── Given records ──
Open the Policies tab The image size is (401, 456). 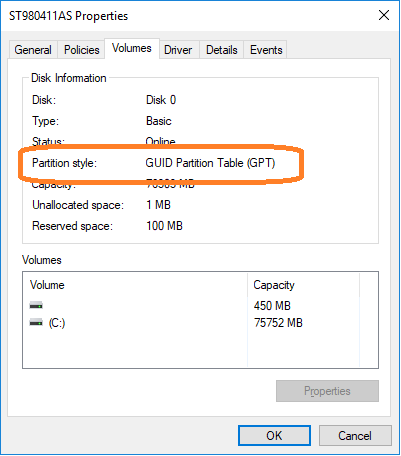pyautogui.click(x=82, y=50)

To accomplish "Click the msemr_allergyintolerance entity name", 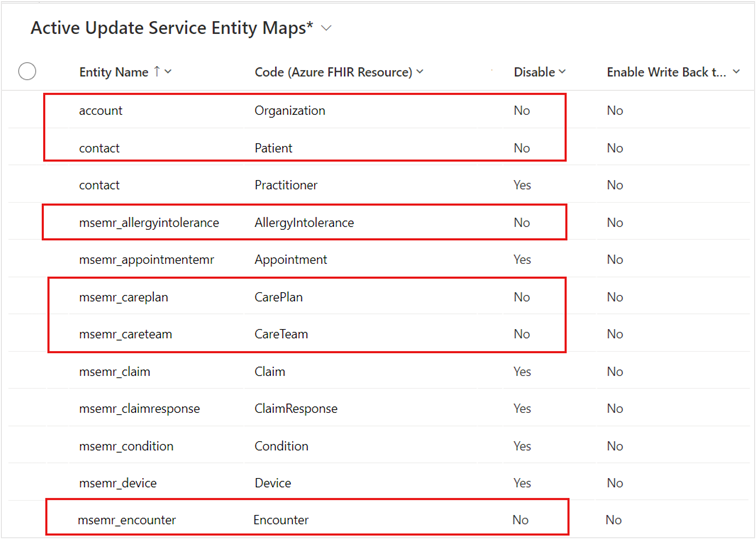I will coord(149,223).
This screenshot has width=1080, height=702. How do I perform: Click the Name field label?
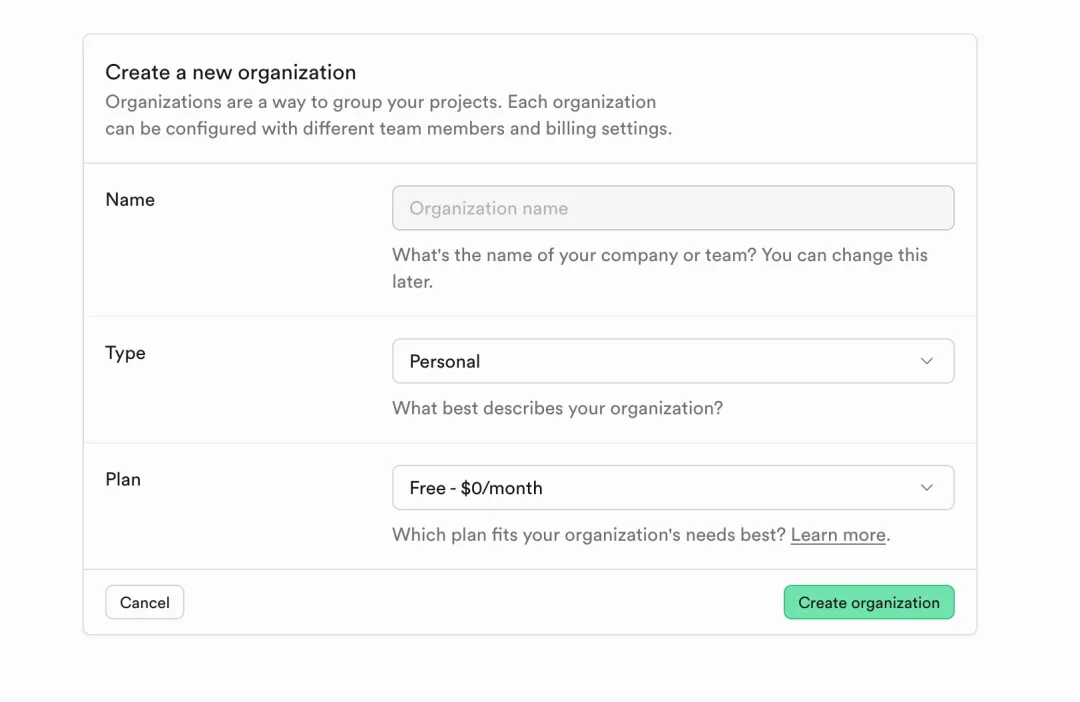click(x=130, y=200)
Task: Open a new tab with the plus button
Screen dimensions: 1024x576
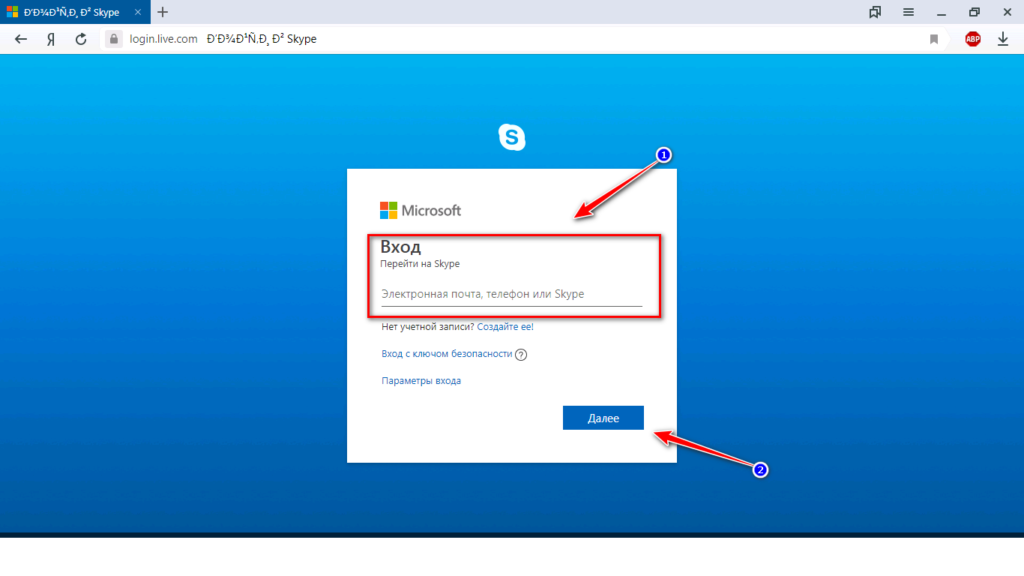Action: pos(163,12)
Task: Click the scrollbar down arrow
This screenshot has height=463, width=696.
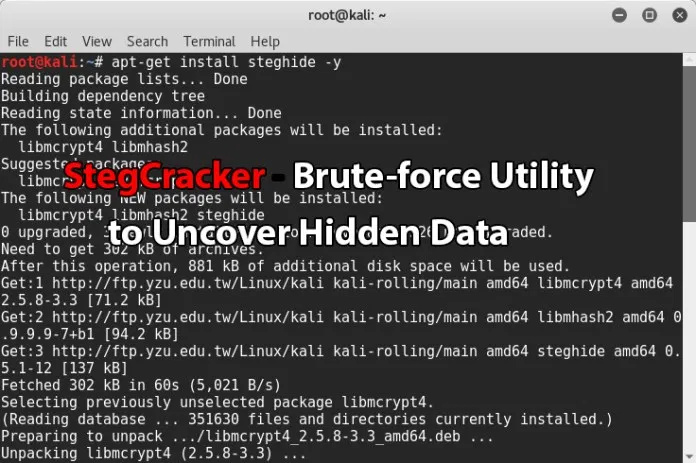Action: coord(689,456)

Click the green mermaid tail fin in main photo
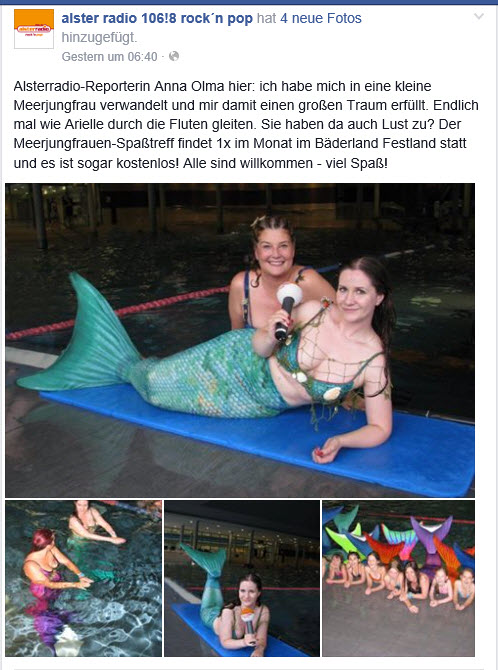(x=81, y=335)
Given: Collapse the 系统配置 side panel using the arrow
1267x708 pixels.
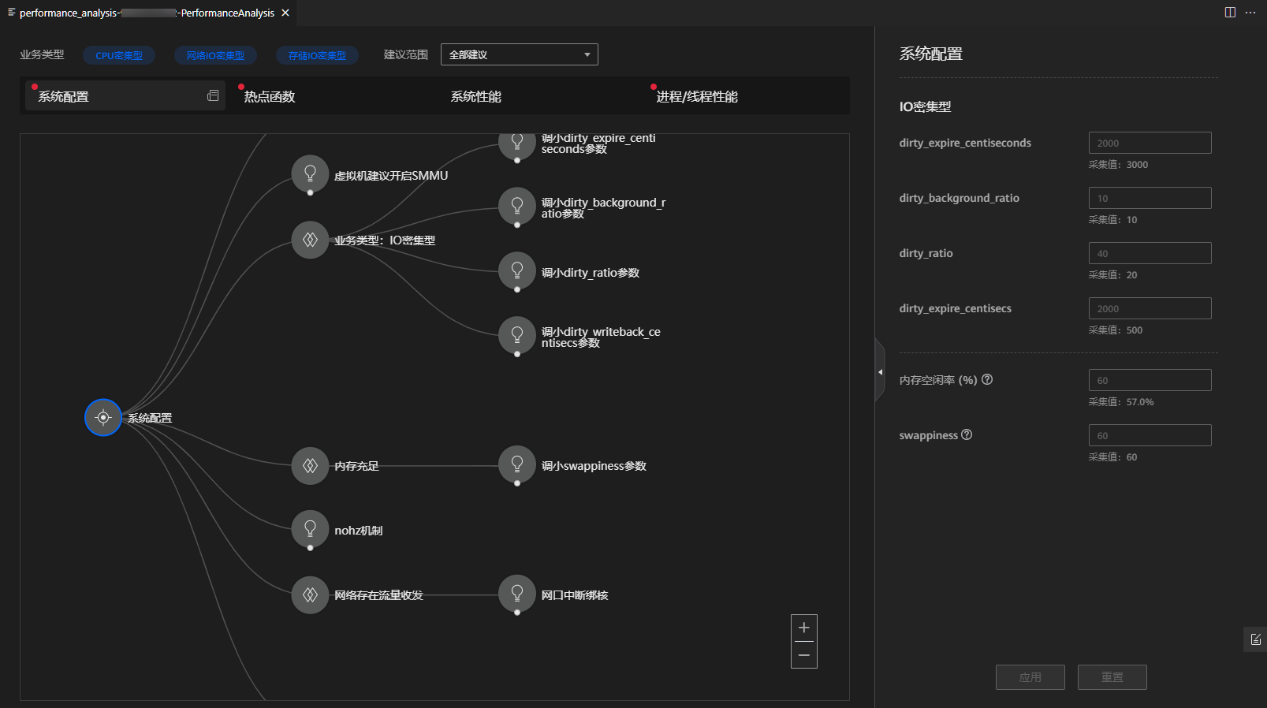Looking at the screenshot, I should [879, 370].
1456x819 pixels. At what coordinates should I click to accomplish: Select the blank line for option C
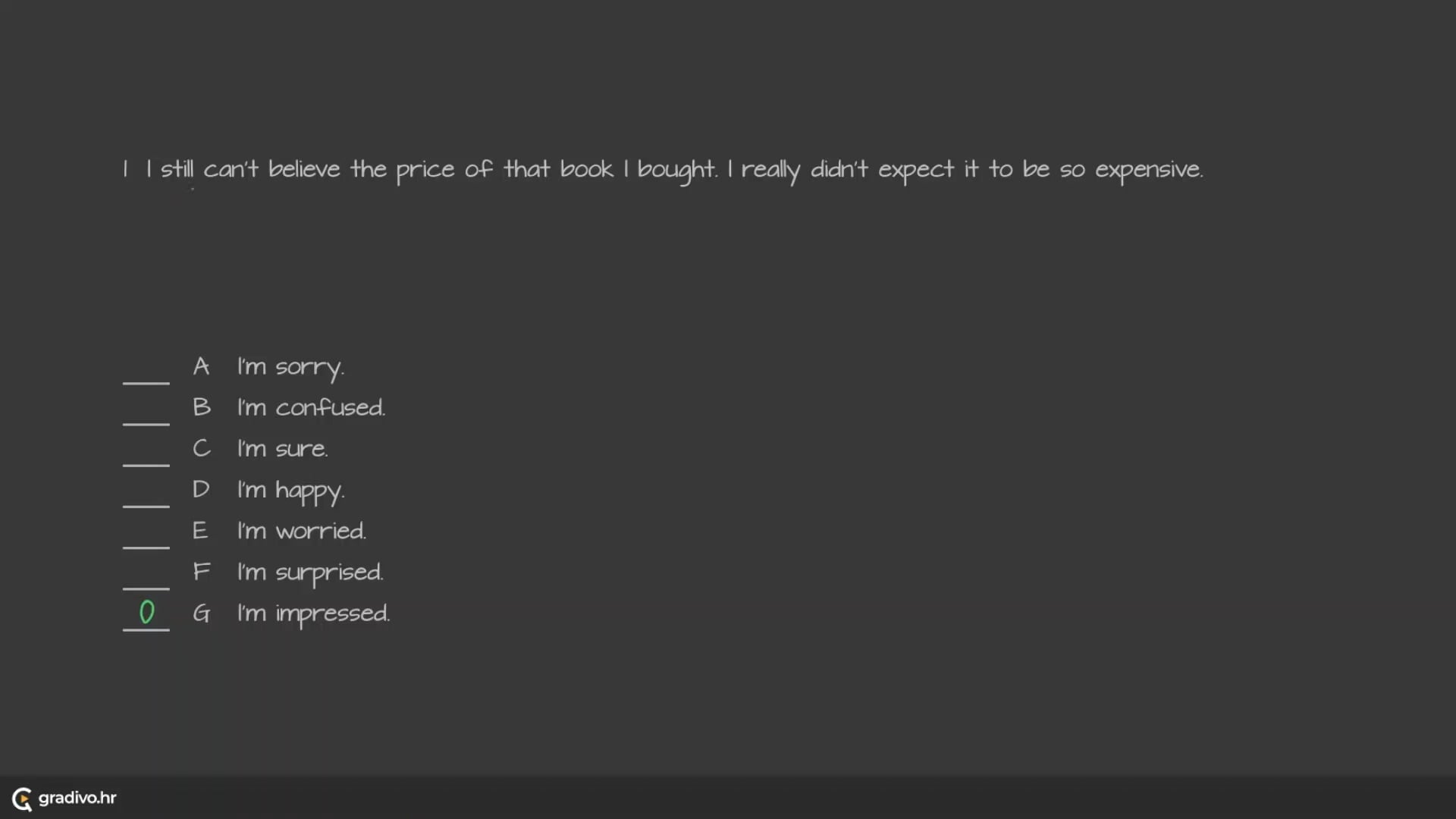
───
• [Challenge] Find each line in the records above that contains the word "height", matching case, and copy those lines in full.

• [Solution for this task]
This screenshot has width=1080, height=702. How do I perform: Click the Name field label?
This screenshot has height=463, width=696.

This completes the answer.